Hemophilia is a bleeding disorder of the clotting system of the body becoming unable to restrain blood form various parts of the body. When cut and wound sites are not plugged by clotting process that disallows the flow of blood the condition is known as hemophilia. This may occur in the nose and gums but the problem becomes more severe when there is internal bleeding from organs like liver, intestine and so on and the blood is unable to clot.
Causes
The two main causes of hemophilia can be classified as genetic and non genetic. In genetic causes, hemophilia is actually inherited from the parent to the male child more specifically. This is due to the fact that the genetic factors for hemophilia is carried by the X chromosome since males have both X chromosomes as against females who have one X and one Y chromosome. The chances of hemophilia being transmitted to male child are more.
Symptoms
The symptoms of hemophilia is associated with pain and swell in the joints, particularly in the knees and elbows, heavy bleeding or bleeding for a prolonged time, due to an accident or other injury. Sometimes a target joint will tend to bleed most often and an internal bleeding is more severe, leading in muscles or after dental work are also symptoms of hemophilia. This disease is more prone to males than females but women are the carriers of this condition to their male children.

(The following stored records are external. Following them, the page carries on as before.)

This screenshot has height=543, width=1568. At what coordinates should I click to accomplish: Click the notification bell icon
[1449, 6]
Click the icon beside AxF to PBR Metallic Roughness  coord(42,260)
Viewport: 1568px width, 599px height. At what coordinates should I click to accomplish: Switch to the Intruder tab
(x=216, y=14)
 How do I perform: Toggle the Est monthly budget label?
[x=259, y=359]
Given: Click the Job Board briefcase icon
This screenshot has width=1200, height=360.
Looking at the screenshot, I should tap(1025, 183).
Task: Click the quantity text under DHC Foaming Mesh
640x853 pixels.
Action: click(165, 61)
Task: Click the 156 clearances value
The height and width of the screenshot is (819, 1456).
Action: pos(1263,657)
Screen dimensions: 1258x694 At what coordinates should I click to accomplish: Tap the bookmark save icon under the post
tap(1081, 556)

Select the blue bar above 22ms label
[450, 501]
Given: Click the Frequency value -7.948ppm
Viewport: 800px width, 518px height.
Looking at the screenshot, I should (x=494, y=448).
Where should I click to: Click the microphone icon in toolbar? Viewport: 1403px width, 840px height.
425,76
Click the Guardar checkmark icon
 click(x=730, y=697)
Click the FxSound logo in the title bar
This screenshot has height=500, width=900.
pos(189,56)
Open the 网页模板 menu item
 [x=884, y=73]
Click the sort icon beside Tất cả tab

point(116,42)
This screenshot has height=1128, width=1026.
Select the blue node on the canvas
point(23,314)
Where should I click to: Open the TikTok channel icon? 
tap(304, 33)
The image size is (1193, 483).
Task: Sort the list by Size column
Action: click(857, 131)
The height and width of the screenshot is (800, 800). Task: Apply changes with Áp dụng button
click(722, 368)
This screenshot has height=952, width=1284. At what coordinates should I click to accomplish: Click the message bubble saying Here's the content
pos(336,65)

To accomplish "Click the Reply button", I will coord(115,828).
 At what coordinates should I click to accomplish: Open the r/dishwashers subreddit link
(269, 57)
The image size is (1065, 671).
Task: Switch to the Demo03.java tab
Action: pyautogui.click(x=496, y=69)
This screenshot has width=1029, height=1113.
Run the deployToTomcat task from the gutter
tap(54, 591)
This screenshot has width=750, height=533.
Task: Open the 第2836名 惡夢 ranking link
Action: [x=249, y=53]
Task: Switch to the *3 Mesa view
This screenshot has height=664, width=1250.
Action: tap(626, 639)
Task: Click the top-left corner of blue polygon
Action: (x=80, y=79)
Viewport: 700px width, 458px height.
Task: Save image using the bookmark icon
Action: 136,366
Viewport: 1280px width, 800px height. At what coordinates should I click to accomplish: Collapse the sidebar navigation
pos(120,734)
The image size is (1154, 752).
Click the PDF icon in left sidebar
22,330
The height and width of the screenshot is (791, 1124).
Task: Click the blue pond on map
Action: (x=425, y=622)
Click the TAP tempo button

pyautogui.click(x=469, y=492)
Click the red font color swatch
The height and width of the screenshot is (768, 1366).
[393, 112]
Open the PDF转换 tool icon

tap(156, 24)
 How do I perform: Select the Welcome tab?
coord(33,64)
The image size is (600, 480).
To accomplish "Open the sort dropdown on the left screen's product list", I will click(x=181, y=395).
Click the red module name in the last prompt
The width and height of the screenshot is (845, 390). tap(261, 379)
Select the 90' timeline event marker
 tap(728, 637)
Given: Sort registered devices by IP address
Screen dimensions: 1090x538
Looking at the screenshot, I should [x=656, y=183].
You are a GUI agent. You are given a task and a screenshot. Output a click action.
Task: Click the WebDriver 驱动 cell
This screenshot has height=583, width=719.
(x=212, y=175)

Hemophilia is of two types, hemophilia A and hemophilia B of which the first type is responsible for 80 percent of all cases. In this type, the protein coagulation factor VIII causes this condition and the abnormality occurs. In the second type factor IX affects proteins and represents nearly 20 percent of cases of hemophilia.
Although the chances of preventing this disease is remote, it can be treated through gene therapy avoiding certain non steroidal anti inflammatory drugs such as aspirin giving medications for oral bleeding like amino caproic acid and so on. The patient has to be educated on how to prevent injuries, how to manage minor bleeding and recognize them. If left untreated, hemophilia can lead to more complications like chronic hemarthroses that ultimately leads to joint destruction.
Treatment
The other types of treatment for hemophilia include plasma derived products and recombinant coagulating factors. It is very difficult to treat patients who have acquired hemophilia or those who are immune to therapy. For such people, pro-thrombin complex concentrates, immuno suppressive drugs and activated recombinant factor VII therapies should be administered.
It is essential to offer integrated care to the patient as soon as the presence of the disease is found so that further complications are avoided. For hemophilia A factor VIII replacement is found to be very effective that can be preserved in home refrigerators. This has led to improved preservation of joint function. These types of treatment are assured to be extremely safe.